Fish in some Bay Area counties will be getting a shot in the arm, or rather, the fin, from the state’s Wildlife Conservation Board in the form of several million dollars in grants, the board announced.
Awards including about $5.4 million to the Alameda County Water District, about $900,000 to the Sonoma Resource Conservation District and around $900,000 to the San Mateo County Resource Conservation District were made at the board’s Thursday meeting.
The board awarded about $33.1 million Thursday to 22 projects throughout the state aimed at benefiting fish and wildlife habitats by enhancing stream flow. The legislature approved funding for these projects as authorized by the Water Quality, Supply and Infrastructure Improvement Act of 2014, the board said.
A total of $200 million was allocated to the board for projects that enhance stream flow.
Salmonids – a group of fish including salmon, trout and chars – will get two concrete fish ladders thanks to the $5.3 million grant awarded to the Alameda County Water District.
While the image of a fish climbing a ladder might seem comical, the “ladders” actually resemble a series of steps with water flowing over them that will help the fish get around existing barriers.
The fish ladders will be built as part of a cooperative project between the Alameda County Flood Control and Water Conservation District, California Natural Resources Agency, State Coastal Conservancy and the U.S. Bureau of Reclamation to modify flow releases in Alameda Creek and construct the fish ladders.
The project will provide salmonids access to rich habitat upstream of its location, about 17 miles north of San Jose and 22 miles southeast of Oakland.
The board also awarded $851,806 to the Sonoma Resource Conservation District. This award involves a cooperative project with the Coast Ridge Community Forest and 29 landowners to install rainwater-harvesting tanks. Also, it involves agreements to forbear stream flow diversions during dry season periods.

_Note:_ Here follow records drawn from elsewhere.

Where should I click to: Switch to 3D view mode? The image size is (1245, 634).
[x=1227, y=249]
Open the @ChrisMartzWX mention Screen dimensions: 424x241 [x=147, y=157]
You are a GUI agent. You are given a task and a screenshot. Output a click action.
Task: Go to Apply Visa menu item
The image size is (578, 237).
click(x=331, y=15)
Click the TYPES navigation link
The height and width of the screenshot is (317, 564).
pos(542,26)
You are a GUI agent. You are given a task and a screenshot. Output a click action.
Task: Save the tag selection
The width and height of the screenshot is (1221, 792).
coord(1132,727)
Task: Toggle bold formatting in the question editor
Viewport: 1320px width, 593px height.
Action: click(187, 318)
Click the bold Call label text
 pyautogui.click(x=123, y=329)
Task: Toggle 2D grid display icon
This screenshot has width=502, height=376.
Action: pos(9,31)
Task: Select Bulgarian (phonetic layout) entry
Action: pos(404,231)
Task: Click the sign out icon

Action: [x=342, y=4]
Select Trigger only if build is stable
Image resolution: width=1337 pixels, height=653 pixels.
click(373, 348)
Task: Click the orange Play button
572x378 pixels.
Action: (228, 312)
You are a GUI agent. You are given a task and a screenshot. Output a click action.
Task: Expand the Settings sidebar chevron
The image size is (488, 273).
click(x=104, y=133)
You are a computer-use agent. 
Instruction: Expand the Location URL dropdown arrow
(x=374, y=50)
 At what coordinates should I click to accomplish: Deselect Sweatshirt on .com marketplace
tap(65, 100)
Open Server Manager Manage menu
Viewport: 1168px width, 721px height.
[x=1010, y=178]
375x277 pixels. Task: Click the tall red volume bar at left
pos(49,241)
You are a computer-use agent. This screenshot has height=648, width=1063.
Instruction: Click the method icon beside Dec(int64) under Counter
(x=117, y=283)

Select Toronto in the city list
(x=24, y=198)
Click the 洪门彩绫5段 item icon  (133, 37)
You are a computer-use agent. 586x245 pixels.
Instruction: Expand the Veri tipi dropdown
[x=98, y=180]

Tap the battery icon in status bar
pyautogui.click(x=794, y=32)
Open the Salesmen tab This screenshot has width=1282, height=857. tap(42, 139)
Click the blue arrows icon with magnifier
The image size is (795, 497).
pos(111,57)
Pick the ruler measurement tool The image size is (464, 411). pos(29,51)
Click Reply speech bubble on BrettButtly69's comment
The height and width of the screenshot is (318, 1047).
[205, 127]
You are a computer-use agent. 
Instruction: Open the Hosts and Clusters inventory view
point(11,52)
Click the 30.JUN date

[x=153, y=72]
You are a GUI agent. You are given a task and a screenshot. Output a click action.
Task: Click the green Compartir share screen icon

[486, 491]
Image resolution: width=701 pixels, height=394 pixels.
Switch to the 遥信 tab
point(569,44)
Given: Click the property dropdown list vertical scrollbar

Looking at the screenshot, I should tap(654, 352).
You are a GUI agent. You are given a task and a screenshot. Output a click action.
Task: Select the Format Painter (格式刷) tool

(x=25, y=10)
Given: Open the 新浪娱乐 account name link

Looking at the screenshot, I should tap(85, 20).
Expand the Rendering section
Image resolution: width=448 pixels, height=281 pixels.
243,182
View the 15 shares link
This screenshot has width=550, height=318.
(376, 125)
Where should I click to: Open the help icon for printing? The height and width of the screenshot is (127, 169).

Another one of the grants awarded to Bay Area counties included $886,590 to the San Mateo County Resource Conservation District. This is a cooperative project with San Mateo County, California Department of Water Resources, Blue House Farms and other entities.
The purpose of this project is to install instream flow conditions in San Gregorio Creek for salmonids during yearly low stream flow periods.